§ Assignment:
The answer is a single number: the count of lines below in which the word "give" appears.

§ Data extracts:

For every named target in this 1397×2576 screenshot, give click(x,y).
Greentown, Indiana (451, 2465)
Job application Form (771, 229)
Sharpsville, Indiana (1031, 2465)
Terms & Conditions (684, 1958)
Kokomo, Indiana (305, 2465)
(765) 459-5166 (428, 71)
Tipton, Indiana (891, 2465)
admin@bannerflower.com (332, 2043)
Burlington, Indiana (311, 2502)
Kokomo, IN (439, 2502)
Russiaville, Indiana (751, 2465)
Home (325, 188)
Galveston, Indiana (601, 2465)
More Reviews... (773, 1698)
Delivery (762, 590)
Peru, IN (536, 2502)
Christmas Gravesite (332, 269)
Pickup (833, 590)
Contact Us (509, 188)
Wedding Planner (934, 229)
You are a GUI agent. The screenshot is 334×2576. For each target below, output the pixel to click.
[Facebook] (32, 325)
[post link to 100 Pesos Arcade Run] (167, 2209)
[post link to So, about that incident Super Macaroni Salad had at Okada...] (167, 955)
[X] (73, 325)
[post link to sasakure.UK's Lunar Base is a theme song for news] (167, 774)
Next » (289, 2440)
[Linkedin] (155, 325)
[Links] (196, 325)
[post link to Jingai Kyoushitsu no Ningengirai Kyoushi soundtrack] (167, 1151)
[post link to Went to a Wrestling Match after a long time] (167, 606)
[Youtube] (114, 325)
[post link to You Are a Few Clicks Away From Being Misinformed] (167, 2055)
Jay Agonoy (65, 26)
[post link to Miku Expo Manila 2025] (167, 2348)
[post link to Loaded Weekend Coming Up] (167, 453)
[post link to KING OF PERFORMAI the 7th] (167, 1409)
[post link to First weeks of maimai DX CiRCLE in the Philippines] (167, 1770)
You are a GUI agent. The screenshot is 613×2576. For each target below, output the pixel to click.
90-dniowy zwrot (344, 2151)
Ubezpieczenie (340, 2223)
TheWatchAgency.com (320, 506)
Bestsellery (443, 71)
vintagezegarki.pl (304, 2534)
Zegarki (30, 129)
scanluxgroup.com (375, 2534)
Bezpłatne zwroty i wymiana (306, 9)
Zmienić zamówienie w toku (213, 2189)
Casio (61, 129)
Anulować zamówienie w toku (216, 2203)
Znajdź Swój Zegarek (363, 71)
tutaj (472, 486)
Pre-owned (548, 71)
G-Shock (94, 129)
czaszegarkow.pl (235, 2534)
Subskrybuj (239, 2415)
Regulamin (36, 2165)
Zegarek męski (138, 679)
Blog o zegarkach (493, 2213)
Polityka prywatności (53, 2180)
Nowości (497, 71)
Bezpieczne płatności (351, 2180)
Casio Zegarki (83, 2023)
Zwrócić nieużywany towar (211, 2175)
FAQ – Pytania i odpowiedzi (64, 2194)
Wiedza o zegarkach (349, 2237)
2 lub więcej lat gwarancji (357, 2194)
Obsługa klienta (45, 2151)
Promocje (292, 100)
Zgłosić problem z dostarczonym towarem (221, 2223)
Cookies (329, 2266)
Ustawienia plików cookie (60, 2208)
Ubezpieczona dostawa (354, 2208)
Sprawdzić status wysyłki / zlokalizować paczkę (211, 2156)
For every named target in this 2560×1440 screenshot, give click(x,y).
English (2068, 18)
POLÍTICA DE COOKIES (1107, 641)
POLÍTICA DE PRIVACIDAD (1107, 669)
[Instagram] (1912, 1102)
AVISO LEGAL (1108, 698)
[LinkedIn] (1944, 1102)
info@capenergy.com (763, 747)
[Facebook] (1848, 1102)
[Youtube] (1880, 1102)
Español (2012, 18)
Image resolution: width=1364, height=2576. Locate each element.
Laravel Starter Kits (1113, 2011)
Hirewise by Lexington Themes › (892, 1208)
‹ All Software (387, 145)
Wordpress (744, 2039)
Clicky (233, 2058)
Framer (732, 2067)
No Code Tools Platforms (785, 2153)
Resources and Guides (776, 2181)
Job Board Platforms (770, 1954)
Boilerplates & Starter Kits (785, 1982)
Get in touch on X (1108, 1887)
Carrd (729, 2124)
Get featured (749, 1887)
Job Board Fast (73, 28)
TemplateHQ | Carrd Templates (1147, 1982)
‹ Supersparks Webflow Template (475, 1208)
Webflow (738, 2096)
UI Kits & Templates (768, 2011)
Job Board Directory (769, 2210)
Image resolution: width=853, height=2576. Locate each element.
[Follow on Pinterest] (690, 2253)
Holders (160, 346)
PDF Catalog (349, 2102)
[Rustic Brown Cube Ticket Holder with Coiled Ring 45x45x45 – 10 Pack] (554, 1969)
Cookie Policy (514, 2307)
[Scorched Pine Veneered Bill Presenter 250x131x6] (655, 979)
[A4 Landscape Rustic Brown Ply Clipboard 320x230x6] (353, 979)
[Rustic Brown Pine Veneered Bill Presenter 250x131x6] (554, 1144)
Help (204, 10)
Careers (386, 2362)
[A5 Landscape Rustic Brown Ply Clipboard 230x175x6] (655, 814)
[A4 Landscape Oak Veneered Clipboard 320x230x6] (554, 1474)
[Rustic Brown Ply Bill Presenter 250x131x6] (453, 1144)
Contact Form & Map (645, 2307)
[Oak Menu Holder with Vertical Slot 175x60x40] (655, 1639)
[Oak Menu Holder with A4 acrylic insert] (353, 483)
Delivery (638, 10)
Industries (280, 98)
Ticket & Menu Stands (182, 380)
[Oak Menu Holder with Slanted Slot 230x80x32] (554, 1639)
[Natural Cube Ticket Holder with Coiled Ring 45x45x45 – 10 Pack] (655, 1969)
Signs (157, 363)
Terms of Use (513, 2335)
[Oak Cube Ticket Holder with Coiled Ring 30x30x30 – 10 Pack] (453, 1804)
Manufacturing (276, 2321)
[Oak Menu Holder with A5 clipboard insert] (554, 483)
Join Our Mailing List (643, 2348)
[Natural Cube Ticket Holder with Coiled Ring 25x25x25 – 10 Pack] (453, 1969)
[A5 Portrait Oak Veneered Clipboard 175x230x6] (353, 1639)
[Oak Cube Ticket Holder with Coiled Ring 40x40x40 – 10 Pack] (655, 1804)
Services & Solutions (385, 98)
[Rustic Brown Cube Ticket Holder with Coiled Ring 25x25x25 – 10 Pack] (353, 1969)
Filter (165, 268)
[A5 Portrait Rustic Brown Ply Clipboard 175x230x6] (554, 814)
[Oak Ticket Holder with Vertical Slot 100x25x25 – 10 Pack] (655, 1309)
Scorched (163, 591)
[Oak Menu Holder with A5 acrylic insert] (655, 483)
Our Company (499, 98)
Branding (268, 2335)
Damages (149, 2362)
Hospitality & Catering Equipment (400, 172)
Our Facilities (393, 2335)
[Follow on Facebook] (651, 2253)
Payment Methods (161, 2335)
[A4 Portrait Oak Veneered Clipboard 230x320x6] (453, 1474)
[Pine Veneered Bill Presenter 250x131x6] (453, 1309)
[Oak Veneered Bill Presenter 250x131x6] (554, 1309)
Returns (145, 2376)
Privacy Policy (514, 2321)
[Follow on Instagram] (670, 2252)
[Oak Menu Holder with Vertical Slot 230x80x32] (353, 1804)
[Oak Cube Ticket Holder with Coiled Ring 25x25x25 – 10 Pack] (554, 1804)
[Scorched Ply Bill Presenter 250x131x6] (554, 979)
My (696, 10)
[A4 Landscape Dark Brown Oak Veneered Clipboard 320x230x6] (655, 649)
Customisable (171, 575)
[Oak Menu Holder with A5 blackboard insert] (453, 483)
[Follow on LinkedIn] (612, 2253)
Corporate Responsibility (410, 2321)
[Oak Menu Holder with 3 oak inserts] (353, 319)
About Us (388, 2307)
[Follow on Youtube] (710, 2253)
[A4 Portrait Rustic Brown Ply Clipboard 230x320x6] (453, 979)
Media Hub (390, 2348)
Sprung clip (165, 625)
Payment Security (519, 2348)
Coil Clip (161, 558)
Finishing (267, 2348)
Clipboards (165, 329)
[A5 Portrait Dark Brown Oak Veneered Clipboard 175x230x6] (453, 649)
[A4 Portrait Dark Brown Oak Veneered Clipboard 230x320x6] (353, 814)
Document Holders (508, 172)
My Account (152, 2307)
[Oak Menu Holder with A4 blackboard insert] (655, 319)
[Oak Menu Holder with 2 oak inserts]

§ Exercise output:
2